Bartsia

Bartsia
Alpenhelm (Bartsia alpina)
Taxonomische indeling
Rijk:Plantae (Planten)
Stam:Embryophyta (Landplanten)
Klasse:Spermatopsida (Zaadplanten)
Clade:Bedektzadigen
Clade:'nieuwe' Tweezaadlobbigen
Clade:Lamiiden
Orde:Lamiales
Familie:Orobanchaceae (Bremraapfamilie)
Geslacht
Bartsia
L. (1753)
Typesoort
Bartsia alpina L. (1753)
Bartsia alpina
Afbeeldingen op Wikimedia Commons Wikimedia Commons
Bartsia op Wikispecies Wikispecies
Portaal  Portaalicoon   Biologie

Bartsia is een geslacht van kruidachtige planten uit de bremraapfamilie (Orobanchaceae). Het geslacht omvat een soort Bartsia alpina.[1]

Naamgeving en etymologie

De botanische naam Bartsia is door Linnaeus vernoemd naar Johann Bartsch (1709-1738), een botanicus en arts uit Königsberg.

Kenmerken

Bartsia omvat meerjarige-, soms eenjarige kruidachtige planten. Het zijn net als de bremrapen halfparasieten, die met zuignappen aan de wortels (haustoria) de wortels van waardplanten binnendringen en water en voedingszouten opnemen.

De plant heeft meestal zittende, ei- tot lancetvormige stengelbladeren met gekartelde bladranden, die naar boven toe meer op de schutbladen lijken.

De bloemen staan in een korte, terminale tros of verspreid in de bladoksels. De tweeslachtige bloemen zijn tweezijdig symmetrische en bestaan uit een dubbel bloemdek. De kelkbladeren zijn gefuseerd tot een klok of beker, met min of meer twee lippen, de rand diep verdeeld tot vier driehoekige kelktanden.

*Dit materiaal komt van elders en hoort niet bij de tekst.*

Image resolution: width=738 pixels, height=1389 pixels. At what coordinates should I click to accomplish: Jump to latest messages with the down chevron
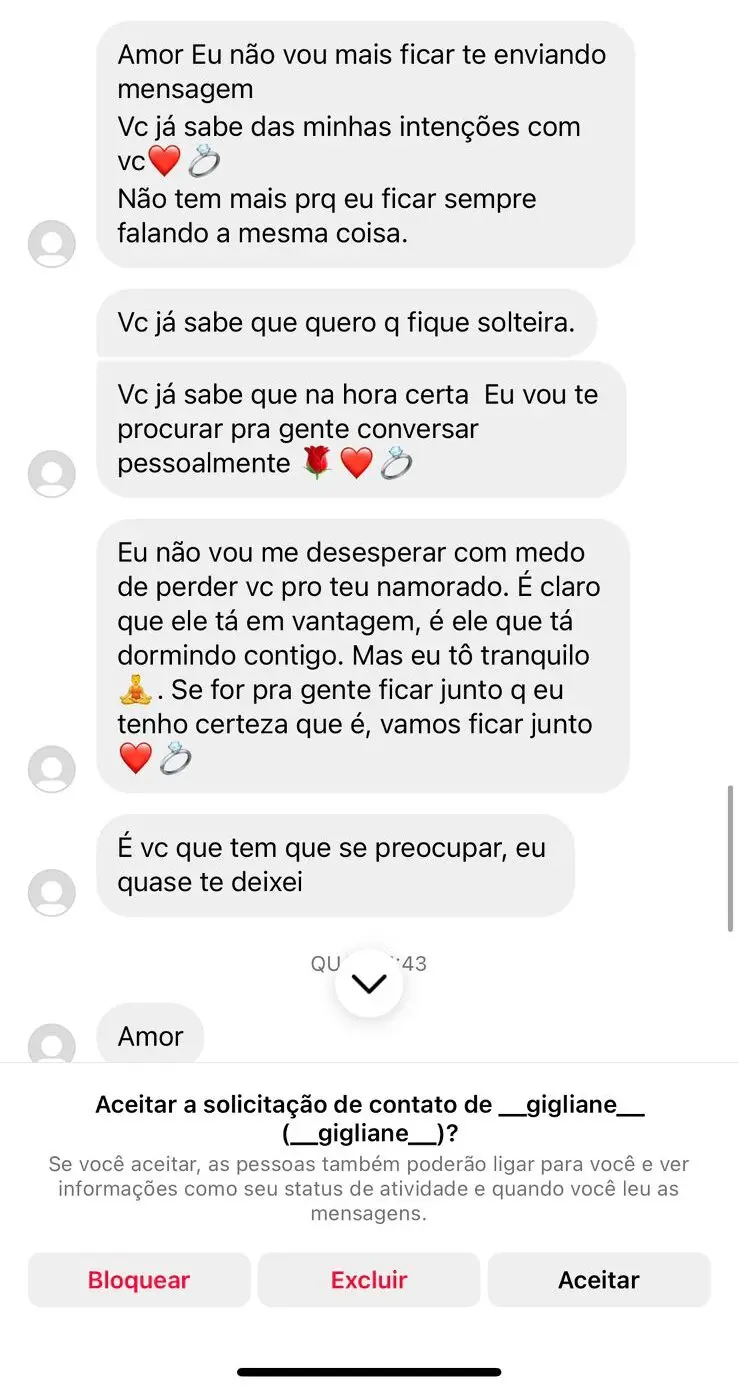(x=369, y=983)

De kroonbladeren zijn eveneens versmolten tot een min of meer tweelippige buis. Ze zijn meestal violet, paars of geel gekleurd. De bovenlip is tot een kap gebogen, de onderlip is vlak en heeft drie gelijkvormige lobben.

In de kap van de bovenlip bevinden zich twee korte en twee lange, behaarde meeldraden.

De vrucht is een doosvrucht die tot 50 kleine, gevleugelde zaden kan bevatten.

Taxonomie

Het geslacht Bartsia is reeds in 1753 door Carl Linnaeus in zijn Species plantarum vermeld met als typesoort de alpenhelm, Bartsia alpina L., als lectotype beschreven.

Verspreiding en habitat

Leden van dit geslacht komen vooral voor in alpiene zones rond de boomgrens en hoger, op open, zonnige maar vochtige plaatsen zoals vochtige graslanden, vennen en poelen en open plekken in het bos. Soorten die lager voorkomen vindt men vooral in vennen of in verstoorde habitats zoals weiden en akkers.